Mutsuzawa (睦沢町, Mutsuzawa-machi) is a town located in Chiba Prefecture, Japan. As of 1 December 2020, the town had an estimated population of 6,928 in 2796 households and a population density of 190 persons per km^{2}. The total area of the town is 35.59 km2.

==Geography==
Located in the mountainous area that divides the center of Bōsō Peninsula, Mutsuzawa has little flat terrain. The town consists primarily of rolling, sometimes steep, hills. The town is located in the southeastern part of Chiba prefecture, about 30 kilometers from the prefectural capital at Chiba, and within 60 to 70 kilometers from the center of Tokyo. The terrain is included in the Kanto Plain, with a gentle slope from the west toward the east with an elevation of 2 to 168 meters. The Habu, Mizusawa, and Chorakuji rivers flow through the central part of the town, and join the Ichinomiya river in the northeast.

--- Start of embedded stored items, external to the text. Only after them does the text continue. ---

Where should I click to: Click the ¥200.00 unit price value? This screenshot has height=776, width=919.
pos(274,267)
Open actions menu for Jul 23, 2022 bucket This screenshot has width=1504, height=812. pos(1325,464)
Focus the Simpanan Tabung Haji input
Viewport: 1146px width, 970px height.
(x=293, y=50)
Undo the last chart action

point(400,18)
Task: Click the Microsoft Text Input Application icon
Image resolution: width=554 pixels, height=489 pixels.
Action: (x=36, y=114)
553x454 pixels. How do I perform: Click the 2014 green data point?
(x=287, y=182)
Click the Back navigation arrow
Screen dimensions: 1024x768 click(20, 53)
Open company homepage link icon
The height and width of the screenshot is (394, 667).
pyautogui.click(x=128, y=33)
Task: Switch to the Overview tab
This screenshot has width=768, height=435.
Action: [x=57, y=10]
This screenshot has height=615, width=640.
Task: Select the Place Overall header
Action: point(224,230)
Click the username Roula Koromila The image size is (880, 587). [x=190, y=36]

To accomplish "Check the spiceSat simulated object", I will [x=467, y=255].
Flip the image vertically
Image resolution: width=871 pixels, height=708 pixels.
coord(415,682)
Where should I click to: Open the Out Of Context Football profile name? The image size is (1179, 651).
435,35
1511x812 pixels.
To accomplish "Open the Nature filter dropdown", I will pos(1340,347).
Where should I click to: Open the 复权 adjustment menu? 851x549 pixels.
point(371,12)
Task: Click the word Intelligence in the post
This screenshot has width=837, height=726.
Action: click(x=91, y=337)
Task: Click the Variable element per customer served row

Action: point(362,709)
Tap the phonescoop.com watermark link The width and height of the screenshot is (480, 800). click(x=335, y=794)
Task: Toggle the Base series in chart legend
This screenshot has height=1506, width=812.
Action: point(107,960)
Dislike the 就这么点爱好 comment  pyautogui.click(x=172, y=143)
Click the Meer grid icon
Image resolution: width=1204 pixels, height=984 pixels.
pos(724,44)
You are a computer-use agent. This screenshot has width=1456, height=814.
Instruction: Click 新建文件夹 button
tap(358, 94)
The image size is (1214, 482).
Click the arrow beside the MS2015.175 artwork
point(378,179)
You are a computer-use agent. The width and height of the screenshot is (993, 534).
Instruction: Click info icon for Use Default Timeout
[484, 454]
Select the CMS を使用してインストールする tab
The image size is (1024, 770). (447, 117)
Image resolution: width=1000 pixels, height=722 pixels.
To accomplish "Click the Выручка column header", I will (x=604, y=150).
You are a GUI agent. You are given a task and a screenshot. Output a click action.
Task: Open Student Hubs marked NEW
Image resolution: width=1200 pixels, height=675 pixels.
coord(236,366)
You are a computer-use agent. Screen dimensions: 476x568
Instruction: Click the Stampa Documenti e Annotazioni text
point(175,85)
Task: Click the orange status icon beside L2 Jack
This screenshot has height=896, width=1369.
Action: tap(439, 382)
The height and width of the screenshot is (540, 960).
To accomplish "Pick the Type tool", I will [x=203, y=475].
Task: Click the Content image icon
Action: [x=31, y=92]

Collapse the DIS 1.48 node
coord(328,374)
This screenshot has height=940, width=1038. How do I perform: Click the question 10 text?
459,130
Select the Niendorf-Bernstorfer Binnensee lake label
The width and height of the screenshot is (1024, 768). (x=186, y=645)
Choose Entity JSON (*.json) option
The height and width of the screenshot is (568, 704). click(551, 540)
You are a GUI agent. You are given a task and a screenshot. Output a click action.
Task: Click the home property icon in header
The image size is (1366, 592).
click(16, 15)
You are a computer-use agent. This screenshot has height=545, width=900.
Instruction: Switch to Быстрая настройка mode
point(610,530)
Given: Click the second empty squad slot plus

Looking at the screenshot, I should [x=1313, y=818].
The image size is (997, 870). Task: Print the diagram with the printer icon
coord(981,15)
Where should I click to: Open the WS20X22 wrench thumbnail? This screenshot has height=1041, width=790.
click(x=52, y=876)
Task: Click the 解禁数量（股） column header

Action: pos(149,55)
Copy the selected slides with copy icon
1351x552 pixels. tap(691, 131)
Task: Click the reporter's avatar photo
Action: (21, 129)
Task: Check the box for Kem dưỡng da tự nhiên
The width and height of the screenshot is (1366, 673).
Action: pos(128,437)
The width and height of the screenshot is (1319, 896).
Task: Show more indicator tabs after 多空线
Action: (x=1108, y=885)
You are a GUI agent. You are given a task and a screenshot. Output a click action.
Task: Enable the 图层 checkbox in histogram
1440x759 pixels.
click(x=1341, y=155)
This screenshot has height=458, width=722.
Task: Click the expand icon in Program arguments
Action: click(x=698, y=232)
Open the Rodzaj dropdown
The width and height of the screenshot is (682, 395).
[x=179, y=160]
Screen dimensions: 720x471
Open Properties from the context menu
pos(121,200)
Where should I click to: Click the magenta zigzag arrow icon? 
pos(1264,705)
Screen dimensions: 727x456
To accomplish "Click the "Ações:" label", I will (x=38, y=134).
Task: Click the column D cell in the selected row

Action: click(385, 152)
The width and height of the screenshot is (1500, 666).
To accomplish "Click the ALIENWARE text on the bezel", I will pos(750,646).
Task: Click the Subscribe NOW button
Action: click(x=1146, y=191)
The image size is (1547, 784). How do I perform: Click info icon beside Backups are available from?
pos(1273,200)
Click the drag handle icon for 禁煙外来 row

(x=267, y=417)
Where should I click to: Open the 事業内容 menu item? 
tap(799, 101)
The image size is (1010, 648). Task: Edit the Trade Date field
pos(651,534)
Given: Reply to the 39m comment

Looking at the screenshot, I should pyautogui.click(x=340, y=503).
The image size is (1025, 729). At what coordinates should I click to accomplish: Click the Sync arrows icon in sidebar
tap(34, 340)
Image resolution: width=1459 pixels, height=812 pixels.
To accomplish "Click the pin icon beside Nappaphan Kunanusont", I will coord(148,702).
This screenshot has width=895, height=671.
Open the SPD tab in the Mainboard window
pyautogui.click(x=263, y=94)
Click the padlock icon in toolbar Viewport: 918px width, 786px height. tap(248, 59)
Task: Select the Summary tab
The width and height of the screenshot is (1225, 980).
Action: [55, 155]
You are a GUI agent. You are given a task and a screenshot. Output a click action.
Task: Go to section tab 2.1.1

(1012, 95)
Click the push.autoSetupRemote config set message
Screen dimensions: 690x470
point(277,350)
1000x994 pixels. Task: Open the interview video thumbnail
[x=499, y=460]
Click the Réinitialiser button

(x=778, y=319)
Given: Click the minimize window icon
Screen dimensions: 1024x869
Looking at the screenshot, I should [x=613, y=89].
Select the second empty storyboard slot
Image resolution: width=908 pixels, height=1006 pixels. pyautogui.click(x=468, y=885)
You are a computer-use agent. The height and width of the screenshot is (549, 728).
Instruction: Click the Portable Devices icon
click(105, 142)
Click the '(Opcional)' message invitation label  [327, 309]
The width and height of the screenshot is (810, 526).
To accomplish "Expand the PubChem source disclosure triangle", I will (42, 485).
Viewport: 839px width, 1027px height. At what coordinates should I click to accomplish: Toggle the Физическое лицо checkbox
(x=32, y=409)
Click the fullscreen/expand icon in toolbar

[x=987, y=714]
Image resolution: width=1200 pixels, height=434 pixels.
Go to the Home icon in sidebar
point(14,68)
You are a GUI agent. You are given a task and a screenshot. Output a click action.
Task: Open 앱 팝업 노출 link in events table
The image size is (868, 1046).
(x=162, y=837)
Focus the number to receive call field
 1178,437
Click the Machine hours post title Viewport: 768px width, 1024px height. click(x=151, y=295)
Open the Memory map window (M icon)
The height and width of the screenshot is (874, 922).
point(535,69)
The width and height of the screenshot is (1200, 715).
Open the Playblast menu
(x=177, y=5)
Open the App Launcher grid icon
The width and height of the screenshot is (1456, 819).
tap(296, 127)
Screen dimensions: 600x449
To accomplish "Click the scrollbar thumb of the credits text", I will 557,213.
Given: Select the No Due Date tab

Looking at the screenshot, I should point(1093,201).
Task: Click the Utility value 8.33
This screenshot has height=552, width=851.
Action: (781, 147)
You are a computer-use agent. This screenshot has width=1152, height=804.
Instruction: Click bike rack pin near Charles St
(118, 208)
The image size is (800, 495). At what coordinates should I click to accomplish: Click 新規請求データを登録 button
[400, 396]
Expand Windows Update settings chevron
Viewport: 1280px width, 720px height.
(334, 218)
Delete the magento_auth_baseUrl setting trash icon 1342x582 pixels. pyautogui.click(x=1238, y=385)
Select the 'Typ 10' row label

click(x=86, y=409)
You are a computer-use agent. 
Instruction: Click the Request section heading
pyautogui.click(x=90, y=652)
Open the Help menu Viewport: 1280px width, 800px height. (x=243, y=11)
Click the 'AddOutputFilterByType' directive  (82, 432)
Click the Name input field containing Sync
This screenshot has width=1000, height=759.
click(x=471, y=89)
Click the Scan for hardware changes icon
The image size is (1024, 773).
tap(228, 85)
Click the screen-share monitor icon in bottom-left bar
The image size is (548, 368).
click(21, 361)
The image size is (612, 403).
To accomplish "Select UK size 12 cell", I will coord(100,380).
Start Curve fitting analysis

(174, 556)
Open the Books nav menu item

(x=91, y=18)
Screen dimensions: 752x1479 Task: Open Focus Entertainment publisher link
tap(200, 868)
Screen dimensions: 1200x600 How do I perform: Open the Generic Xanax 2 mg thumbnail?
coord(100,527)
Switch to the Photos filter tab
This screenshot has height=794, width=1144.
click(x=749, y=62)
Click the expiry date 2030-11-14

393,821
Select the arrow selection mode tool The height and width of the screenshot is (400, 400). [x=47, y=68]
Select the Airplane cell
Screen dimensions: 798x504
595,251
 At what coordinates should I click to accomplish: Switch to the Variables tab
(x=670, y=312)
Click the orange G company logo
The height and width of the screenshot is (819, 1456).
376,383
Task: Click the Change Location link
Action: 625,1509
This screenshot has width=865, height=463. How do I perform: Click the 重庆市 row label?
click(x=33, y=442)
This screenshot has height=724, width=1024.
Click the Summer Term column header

===Neighboring municipalities===
Chiba Prefecture
- Chōnan
- Chōsei
- Ichinomiya
- Isumi
- Mobara
- Ōtaki

===Climate===
Mutsuzawa has a humid subtropical climate (Köppen Cfa) characterized by warm summers and cool winters with light to no snowfall. The average annual temperature in Mutsuzawa is 15.3 °C. The average annual rainfall is 1745 mm with September as the wettest month. The temperatures are highest on average in August, at around 25.9 °C, and lowest in January, at around 5.7 °C.

==Demographics==
Per Japanese census data, the population of Mutsuzawa has remained relatively steady over the past 50 years.

==History==
Mutsuzawa is part of ancient Kazusa Province and has been settled since ancient times, and has several burial mounds from the Kofun period. Myōraku-ji, a temple founded in the Heian period, houses a wooden statue of the seated Dainichi Nyorai which has been designated one of the Important Cultural Properties of Japan. In the Edo period, Mutsuzawa was part of Ōtaki Domain. The villages of Tsuchimutsu, and Mizusawa were established with the creation of the modern municipalities system on April 1, 1889. The two villages merged on February 11, 1955, with a portion of the town of Chōnan to form the village of Mutsuzawa. It was elevated to town status on April 1, 1983.

==Government==
Mutsuzawa has a mayor-council form of government with a directly elected mayor and a unicameral town council of 15 members. Together with the other municipalities in Chōsei District, Mutsuzawa contributes one member to the Chiba Prefectural Assembly. In terms of national politics, the town is part of Chiba 11th district of the lower house of the Diet of Japan.

==Economy==
Mutsuzawa's agricultural areas produce rice and milk. The town is also located within the Minami Kantō gas field, and extraction of natural gas contributes to the local economy.

==Education==
Mutsuzawa has one public elementary school and one public middle school operated by the town government. The town does not have a public high school.

==Transportation==
===Railway===
Mutsuzawa does not have any passenger rail service.

===Highway===
The town is not on any national highway.